What the exercise asks :: What appears in the data must be reproduced exactly.
::::::::
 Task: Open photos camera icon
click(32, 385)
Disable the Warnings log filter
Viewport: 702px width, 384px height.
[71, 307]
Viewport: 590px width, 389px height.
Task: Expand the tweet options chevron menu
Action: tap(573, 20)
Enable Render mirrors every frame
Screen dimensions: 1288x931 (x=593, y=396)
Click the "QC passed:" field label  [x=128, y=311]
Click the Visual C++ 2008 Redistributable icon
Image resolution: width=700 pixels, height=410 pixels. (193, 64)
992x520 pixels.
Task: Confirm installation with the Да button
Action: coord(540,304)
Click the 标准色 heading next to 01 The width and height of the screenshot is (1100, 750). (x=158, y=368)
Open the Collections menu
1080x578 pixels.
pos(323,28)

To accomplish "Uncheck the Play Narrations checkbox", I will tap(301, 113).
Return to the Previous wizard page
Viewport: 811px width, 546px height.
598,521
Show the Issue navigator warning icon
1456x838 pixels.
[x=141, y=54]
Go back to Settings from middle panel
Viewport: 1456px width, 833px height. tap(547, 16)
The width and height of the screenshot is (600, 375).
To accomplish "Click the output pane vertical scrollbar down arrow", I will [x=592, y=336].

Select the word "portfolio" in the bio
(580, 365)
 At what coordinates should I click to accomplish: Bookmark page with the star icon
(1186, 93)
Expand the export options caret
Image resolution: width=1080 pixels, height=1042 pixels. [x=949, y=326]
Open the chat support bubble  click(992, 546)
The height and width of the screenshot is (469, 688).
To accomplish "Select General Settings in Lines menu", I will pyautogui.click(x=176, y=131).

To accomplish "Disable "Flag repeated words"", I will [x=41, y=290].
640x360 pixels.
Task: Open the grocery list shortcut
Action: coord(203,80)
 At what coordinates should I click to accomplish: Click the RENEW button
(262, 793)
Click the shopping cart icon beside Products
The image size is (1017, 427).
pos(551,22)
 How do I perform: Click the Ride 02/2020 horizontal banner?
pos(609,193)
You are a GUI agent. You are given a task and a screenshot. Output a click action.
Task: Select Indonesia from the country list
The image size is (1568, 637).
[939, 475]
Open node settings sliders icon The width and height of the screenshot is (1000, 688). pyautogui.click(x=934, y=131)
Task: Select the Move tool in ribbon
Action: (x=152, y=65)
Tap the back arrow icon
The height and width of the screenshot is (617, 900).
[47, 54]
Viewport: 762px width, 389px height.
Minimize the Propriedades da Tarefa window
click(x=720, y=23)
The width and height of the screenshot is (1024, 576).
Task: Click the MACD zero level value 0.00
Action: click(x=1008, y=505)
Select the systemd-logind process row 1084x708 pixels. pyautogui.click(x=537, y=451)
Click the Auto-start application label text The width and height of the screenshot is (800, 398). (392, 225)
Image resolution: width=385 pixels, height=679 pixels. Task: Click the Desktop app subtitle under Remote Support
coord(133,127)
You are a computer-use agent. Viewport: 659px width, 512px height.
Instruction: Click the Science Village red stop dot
::::::::
Response below ::
 Task: Open photos camera icon
click(32, 385)
Disable the Warnings log filter
Viewport: 702px width, 384px height.
[71, 307]
Viewport: 590px width, 389px height.
Task: Expand the tweet options chevron menu
Action: tap(573, 20)
Enable Render mirrors every frame
Screen dimensions: 1288x931 (x=593, y=396)
Click the "QC passed:" field label  [x=128, y=311]
Click the Visual C++ 2008 Redistributable icon
Image resolution: width=700 pixels, height=410 pixels. (193, 64)
992x520 pixels.
Task: Confirm installation with the Да button
Action: coord(540,304)
Click the 标准色 heading next to 01 The width and height of the screenshot is (1100, 750). (x=158, y=368)
Open the Collections menu
1080x578 pixels.
pos(323,28)

To accomplish "Uncheck the Play Narrations checkbox", I will tap(301, 113).
Return to the Previous wizard page
Viewport: 811px width, 546px height.
598,521
Show the Issue navigator warning icon
1456x838 pixels.
[x=141, y=54]
Go back to Settings from middle panel
Viewport: 1456px width, 833px height. tap(547, 16)
The width and height of the screenshot is (600, 375).
To accomplish "Click the output pane vertical scrollbar down arrow", I will [x=592, y=336].

Select the word "portfolio" in the bio
(580, 365)
 At what coordinates should I click to accomplish: Bookmark page with the star icon
(1186, 93)
Expand the export options caret
Image resolution: width=1080 pixels, height=1042 pixels. [x=949, y=326]
Open the chat support bubble  click(992, 546)
The height and width of the screenshot is (469, 688).
To accomplish "Select General Settings in Lines menu", I will pyautogui.click(x=176, y=131).

To accomplish "Disable "Flag repeated words"", I will [x=41, y=290].
640x360 pixels.
Task: Open the grocery list shortcut
Action: coord(203,80)
 At what coordinates should I click to accomplish: Click the RENEW button
(262, 793)
Click the shopping cart icon beside Products
The image size is (1017, 427).
pos(551,22)
 How do I perform: Click the Ride 02/2020 horizontal banner?
pos(609,193)
You are a GUI agent. You are given a task and a screenshot. Output a click action.
Task: Select Indonesia from the country list
The image size is (1568, 637).
[939, 475]
Open node settings sliders icon The width and height of the screenshot is (1000, 688). pyautogui.click(x=934, y=131)
Task: Select the Move tool in ribbon
Action: (x=152, y=65)
Tap the back arrow icon
The height and width of the screenshot is (617, 900).
[47, 54]
Viewport: 762px width, 389px height.
Minimize the Propriedades da Tarefa window
click(x=720, y=23)
The width and height of the screenshot is (1024, 576).
Task: Click the MACD zero level value 0.00
Action: click(x=1008, y=505)
Select the systemd-logind process row 1084x708 pixels. pyautogui.click(x=537, y=451)
Click the Auto-start application label text The width and height of the screenshot is (800, 398). (392, 225)
Image resolution: width=385 pixels, height=679 pixels. Task: Click the Desktop app subtitle under Remote Support
coord(133,127)
You are a computer-use agent. Viewport: 659px width, 512px height.
Instruction: Click the Science Village red stop dot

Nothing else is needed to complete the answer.